College of Physics, Optoelectronics and Energy, Center for Energy Conversion Materials & Physics (CECMP), Jiangsu Key Laboratory of Thin Films, Soochow University , Suzhou 215006, People's Republic of China.
State Key Laboratory of Electronic Thin Films and Integrated Devices, University of Electronic Science and Technology of China , Chengdu 610054, People's Republic of China.
ACS Appl Mater Interfaces. 2016 May 18;8(19):12239-45. doi: 10.1021/acsami.6b03842. Epub 2016 May 9.

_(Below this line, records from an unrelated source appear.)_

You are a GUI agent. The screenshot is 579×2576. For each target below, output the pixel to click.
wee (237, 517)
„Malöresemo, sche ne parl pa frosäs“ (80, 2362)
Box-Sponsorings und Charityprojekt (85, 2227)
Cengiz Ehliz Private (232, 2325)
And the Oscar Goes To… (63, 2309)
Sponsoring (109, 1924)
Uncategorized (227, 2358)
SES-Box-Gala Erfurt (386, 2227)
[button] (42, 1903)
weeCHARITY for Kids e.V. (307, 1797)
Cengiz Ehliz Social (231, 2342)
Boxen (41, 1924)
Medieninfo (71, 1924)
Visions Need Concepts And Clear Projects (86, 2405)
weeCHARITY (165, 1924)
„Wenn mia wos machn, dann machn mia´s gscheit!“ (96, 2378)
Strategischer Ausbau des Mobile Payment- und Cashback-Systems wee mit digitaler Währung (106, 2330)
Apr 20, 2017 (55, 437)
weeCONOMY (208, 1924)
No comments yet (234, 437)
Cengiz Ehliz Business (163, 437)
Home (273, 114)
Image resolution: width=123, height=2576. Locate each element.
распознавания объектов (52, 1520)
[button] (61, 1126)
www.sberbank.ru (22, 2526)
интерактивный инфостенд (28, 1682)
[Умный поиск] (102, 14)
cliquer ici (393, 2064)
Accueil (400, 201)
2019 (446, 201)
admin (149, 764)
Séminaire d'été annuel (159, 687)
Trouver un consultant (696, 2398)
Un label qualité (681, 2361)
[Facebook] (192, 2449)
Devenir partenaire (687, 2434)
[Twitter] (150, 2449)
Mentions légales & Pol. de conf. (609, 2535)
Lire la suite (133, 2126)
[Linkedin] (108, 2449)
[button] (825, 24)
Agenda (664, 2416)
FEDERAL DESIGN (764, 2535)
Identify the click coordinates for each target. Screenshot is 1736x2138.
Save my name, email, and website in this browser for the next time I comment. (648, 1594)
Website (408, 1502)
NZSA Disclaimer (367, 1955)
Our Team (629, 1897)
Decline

In a photoelectrochemical (PEC) cell for water splitting, the critical issue is charge separation and transport, which is usually completed by designing semiconductor heterojunctions. TiO2 anatase-rutile mixed junctions could largely improve photocatalytic properties, but impairs PEC water splitting performance. We designed and prepared two types of TiO2 heterostructures with the anatase thin film and rutile nanowire phases organized in different sequences. The two types of heterostructures were used as PEC photoanodes for water splitting and demonstrated completely opposite results. Rutile nanowires on anatase film demonstrated enhanced photocurrent density and onset potential, whereas strong negative performance was obtained from anatase film on rutile nanowire structures. The mechanism was investigated by photoresponse, light absorption and reflectance, and electrochemical impedance spectra. This work revealed the significant role of phase sequence in performance gain of anatase-rutile TiO2 heterostructured PEC photoanodes.
在光解水的光电化学(PEC)电池中,关键问题是电荷的分离和传输,这通常通过设计半导体异质结来完成。TiO2 锐钛矿-金红石混合结能够显著提高光催化性能,但会损害 PEC 水分解性能。我们设计并制备了两种具有不同序列的锐钛矿薄膜和金红石纳米线相的 TiO2 异质结构。这两种异质结构被用作光解水的 PEC 光阳极,并表现出完全相反的结果。锐钛矿薄膜上的金红石纳米线表现出增强的光电流密度和起始电位,而金红石纳米线结构上的锐钛矿薄膜则表现出强烈的负面性能。通过光响应、光吸收和反射以及电化学阻抗谱研究了其机制。这项工作揭示了在具有锐钛矿-金红石 TiO2 异质结构的 PEC 光阳极中,相序列对性能提升的重要作用。